Invisible Furies

Invisible Furies

By Michiel Heyns

Pages

345

Rating

3.30

Year

2011

FictionSouth Africa

Description

After a thirty-year absence Christopher Turner returns to Paris. He is there to extricate his best friend's son Eric from the mercenary machinations of some Parisian gold-digger — or so it is assumed back home in South Africa. Christopher, with melancholy memories of Paris, is deeply ambivalent about the city; and, as for the young Eric, Christopher remembers him as a brutish lout with little to recommend him. But far from having been corrupted by the place, Eric turns out to have been immeasurably improved by it.

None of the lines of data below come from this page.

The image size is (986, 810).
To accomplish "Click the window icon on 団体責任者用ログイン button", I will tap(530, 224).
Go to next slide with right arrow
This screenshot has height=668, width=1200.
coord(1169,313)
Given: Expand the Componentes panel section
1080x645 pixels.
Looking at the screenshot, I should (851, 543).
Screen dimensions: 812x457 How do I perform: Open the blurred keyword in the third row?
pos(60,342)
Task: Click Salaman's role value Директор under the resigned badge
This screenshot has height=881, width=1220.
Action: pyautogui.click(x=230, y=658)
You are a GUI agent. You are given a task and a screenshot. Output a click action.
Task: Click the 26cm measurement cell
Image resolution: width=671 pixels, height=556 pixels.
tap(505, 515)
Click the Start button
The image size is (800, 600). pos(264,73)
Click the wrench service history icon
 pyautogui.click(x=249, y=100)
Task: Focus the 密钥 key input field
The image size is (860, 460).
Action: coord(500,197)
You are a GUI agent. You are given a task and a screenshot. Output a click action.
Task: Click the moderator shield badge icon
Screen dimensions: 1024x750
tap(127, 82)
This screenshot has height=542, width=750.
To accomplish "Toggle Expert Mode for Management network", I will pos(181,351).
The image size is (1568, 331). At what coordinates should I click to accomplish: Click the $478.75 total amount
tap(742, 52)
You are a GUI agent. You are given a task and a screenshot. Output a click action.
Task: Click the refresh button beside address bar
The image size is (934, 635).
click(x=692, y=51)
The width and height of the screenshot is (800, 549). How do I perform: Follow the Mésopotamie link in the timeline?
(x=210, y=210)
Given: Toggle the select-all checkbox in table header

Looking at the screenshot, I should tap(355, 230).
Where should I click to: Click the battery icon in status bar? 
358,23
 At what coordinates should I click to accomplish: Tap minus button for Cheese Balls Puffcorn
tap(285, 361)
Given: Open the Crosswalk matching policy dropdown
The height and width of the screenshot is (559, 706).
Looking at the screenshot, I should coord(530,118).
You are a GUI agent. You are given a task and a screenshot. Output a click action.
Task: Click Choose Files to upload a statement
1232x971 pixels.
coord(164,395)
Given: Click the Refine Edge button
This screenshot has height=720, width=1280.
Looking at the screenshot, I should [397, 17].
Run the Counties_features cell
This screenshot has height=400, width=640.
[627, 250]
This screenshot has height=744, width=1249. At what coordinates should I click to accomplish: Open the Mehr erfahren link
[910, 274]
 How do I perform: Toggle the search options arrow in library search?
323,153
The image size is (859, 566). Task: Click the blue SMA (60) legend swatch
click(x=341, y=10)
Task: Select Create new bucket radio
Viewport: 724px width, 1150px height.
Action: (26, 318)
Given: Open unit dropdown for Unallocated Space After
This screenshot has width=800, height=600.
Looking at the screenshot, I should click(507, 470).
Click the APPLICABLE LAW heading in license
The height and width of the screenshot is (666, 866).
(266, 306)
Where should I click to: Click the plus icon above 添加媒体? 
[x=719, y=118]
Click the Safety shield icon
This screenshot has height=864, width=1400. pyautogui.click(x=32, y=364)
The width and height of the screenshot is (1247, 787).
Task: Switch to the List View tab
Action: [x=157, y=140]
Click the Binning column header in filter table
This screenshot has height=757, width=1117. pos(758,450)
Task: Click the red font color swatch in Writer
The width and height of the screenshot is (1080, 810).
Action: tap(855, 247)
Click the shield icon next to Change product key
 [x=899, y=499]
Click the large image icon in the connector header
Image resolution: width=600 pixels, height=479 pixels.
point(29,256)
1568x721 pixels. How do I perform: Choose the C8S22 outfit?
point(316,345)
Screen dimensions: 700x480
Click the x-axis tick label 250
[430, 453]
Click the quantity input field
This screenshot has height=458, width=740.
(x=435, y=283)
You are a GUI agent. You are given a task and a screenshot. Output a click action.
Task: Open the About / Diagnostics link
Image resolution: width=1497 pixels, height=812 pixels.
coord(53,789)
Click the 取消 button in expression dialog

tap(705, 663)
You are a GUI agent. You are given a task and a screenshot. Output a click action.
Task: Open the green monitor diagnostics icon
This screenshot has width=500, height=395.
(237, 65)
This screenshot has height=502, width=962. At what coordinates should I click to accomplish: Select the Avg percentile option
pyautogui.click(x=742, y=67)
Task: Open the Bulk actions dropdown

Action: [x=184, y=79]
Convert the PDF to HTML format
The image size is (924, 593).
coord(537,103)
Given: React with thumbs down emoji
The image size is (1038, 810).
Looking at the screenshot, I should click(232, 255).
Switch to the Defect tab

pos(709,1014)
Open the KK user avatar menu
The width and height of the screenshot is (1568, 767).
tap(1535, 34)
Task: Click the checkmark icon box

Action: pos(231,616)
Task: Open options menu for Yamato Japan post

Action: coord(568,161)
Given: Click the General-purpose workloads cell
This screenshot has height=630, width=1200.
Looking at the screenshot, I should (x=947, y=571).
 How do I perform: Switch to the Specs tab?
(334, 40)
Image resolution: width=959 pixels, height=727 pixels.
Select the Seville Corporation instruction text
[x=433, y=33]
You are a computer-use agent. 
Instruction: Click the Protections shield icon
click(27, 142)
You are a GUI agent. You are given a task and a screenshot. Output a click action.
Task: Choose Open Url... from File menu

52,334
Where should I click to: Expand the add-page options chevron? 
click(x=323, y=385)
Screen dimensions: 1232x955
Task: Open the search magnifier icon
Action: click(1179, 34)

The spoilt son has become a considerate and attentive host with charming manners. Furthermore, as Christopher is gradually introduced to Eric's associates, he finds to his dismay that he likes them — likes, above all, the beautiful Beatrice du Plessis, in her day a supermodel, now the mother of a young daughter apparently destined to follow in her mother's footsteps. And Paris exerts her spell anew. As Christopher comes to know and enjoy this ambiguous world, he finds his moral categories shifting: is beauty a trap for the innocent young, or a self-validating, even ennobling attribute of a fully lived life? Responding to the gentle appeal of Beatrice, he feels ever more strongly that the young man's place is in Paris with her, rather than on his father's farm in Franschhoek. But Eric has ideas of his own.

Exploring the tensions between the fatherland and a larger world, Michiel Heyns turns an ironic eye on the most seductive city on earth, and traces with humour and insight the invisible furies of the heart.

Michiel Heyns is an award-winning translator and was professor of English at the University of Stellenbosch.